Internship and Professional Life

You will need to frequently advocate for music therapy. Music therapy is not as widely recognized as other fields, but do not feel discouraged! Some equivalency students find few internships that are close to your designated area, and finding a job in your preferred population is difficult as well. Most jobs do not pay well, even with a master’s degree. Internship support varies; pick one that will fit your needs. Music therapy is approximately 70% white women, from the middle to upper class. Diversity is an issue that leadership at the national level have acknowledged and many therapists are advocating for more diversity.

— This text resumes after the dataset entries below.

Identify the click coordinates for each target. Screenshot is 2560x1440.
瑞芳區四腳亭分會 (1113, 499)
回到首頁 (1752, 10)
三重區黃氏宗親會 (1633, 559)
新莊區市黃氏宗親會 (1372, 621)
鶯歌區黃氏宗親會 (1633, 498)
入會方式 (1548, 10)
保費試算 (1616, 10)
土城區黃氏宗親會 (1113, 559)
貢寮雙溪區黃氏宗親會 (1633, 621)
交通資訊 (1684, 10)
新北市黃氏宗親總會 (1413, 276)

Overall, changing to the music therapy field has its pros and cons. Most participants do not regret making the switch and are happily finishing their programs. Decide what is the best fit for you and if you are ready for the switch. I hope this post gives you a better look into equivalency programs and prepares you. Equivalency programs look different from all over the country. Whether you are ready to make the switch now or later, know that you are not alone and that you are entering a field where self-care is part of the professional ethics and the field is made up of professionals who want to help others.